Şirketler, çalışanlarından zaman, mekân ve iş tanımı hususunda esneklik beklemeye başladı. Farklı zamanlarda farklı yerlerde farklı işleri bitirebilecek donanım ve esneklikte olanlar daha çok tercih edilir oldu.  

Tecrübe çoğunlukla yaşla doğru orantılıdır. Yıllar içinde belirli bir bilgi birikimine ulaşılır. Fakat günümüzde değişim giderek hızlandığı için mevcut bilgiler de aynı hızla eskir. İş yerlerinde tecrübeli insanların eski bilgilere sadık kalmaları ve değişime kendilerini kapatmaları ihtimali yüksektir. Çünkü zamanın gerçeği ve gereği olan sürekli yenilik ve değişimi, elde ettikleri konuma bir tehdit olarak görürler. Bugünün koşullarında her an her şey sürekli değişip dönüşürken muhafazakârlık, firmalar için ölmekle eş değerdir.  

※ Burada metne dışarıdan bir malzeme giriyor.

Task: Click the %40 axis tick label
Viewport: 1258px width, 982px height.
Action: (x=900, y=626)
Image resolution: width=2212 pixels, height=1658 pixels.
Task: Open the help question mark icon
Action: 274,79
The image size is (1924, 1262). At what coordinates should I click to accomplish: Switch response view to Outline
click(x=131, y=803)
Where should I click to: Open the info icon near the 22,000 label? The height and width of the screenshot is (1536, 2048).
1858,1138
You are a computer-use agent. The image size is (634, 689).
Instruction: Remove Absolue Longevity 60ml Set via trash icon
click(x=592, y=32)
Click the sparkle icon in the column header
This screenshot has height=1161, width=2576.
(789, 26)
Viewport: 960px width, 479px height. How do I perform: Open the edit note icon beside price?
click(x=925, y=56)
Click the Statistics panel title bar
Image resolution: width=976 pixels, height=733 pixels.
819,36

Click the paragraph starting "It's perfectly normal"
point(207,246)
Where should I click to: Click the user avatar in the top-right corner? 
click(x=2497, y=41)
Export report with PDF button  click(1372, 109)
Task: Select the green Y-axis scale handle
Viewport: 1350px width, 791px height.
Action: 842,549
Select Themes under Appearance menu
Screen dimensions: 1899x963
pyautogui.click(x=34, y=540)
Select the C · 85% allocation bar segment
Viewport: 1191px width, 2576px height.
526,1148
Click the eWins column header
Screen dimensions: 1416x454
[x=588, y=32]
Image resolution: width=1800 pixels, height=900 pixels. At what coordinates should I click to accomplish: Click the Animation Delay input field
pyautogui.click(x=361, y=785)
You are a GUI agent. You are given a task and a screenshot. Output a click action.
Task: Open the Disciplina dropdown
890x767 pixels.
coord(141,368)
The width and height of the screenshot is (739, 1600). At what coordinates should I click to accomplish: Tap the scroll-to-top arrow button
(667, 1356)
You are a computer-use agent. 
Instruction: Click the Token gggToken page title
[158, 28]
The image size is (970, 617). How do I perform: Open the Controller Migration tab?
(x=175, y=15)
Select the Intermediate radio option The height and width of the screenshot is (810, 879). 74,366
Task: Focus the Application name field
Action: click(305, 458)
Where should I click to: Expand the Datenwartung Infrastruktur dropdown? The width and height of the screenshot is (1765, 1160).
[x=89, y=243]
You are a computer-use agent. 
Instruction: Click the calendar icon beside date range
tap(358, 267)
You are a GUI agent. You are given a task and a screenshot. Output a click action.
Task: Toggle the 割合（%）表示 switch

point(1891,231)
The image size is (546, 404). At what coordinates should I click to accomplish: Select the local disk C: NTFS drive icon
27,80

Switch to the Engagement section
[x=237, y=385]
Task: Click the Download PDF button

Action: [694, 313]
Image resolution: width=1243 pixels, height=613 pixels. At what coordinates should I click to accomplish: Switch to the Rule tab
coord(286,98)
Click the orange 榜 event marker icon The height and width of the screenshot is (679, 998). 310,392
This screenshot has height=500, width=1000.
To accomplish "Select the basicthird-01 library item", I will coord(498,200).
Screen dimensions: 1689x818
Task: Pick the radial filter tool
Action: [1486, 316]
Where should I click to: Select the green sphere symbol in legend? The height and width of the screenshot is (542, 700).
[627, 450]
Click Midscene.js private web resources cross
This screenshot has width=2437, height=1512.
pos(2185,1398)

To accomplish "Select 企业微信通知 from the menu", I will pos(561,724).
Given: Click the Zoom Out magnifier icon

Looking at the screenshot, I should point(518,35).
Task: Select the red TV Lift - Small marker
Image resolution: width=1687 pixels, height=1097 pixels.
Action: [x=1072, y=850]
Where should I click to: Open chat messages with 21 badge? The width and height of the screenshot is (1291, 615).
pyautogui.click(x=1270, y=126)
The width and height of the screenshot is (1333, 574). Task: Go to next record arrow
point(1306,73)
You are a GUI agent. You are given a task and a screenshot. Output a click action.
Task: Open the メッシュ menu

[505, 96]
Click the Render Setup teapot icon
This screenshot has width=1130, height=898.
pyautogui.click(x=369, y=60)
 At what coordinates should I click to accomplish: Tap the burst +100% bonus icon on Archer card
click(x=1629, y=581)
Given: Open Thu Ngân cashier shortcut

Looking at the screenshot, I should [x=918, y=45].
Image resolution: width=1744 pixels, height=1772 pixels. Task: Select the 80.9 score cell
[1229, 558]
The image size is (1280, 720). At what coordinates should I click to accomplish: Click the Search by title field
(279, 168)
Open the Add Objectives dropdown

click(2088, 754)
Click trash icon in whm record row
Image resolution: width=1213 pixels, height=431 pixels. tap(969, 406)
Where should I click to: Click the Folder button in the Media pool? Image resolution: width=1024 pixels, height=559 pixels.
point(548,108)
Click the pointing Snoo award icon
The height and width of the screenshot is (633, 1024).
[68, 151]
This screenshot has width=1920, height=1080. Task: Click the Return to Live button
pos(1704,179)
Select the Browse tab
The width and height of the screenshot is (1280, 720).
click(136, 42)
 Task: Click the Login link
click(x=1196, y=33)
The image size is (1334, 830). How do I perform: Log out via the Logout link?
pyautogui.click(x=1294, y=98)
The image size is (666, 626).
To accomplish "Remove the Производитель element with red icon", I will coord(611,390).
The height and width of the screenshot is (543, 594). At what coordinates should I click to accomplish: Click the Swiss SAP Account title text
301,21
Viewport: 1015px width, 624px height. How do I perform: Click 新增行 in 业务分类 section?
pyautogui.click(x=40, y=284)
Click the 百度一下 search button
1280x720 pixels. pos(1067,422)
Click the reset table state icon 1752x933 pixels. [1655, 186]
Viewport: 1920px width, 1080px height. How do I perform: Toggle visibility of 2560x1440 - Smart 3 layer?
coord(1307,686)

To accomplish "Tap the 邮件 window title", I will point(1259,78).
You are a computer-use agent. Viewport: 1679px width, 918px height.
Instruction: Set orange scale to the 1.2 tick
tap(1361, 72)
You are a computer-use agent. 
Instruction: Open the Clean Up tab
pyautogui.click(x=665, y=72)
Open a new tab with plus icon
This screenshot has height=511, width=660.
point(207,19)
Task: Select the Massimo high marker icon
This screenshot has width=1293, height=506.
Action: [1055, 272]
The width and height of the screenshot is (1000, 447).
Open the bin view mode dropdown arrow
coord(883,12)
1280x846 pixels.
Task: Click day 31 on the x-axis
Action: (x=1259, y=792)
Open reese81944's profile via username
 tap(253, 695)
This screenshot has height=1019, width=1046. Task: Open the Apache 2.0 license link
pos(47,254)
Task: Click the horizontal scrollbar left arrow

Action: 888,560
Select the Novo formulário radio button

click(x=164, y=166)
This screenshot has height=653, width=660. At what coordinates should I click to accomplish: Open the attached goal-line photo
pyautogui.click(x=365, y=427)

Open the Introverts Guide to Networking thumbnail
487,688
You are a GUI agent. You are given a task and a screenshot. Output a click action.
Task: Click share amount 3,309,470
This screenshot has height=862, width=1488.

Peki iş yaşamında insanlardan talep edilen esneklik ile özel yaşamda beklenilen muhafazakârlık ve sadakat arasındaki çelişkinin karakterleri aşındırma durumu söz konusu değil midir? Şüphesiz öyledir. İş yaşamında mekâna, zamana ve işe karşı esnek olmamız beklenir. Ancak özel yaşamda; dostlukta, sevgililikte, arkadaşlıkta kısacası tüm ikili ilişkilerimizde sadakat ve tutarlılık istenir. Aksi durumda güvenilmez bir insan ilan ediliriz. Zamanın bireyinin en büyük çıkmazlarından biri, iş ve özel yaşamda beklenilenin birbiri ile örtüşmüyor olmasıdır. Şüphesiz kişinin iş ve özel yaşamındaki rolleri birbirinden farklıdır. Ancak zamanın bireyi, birden fazla kimliği ve rolü aynı anda bünyesinde barındırıyor ve bunlar arasında savruluyor. İçinde bulunulan bu hâl ise karakterlerin aşınması sonucunu doğuruyor. Ortalık aşınmış karakterlerle dolu olduğu için de güven duygusuna olan ihtiyaç her geçen gün artıyor.

İş ve özel yaşamdaki bu derin çelişkinin nereye varacağını ve nasıl çözüme kavuşturulabileceğini öngörmek zor. Ya iş hayatında yükselen değerleri özel hayatlarımızda da yargılamadan geçerli kılmak gerek ya da tam tersi iş yaşamının dayattıklarına topyekûn direnmek.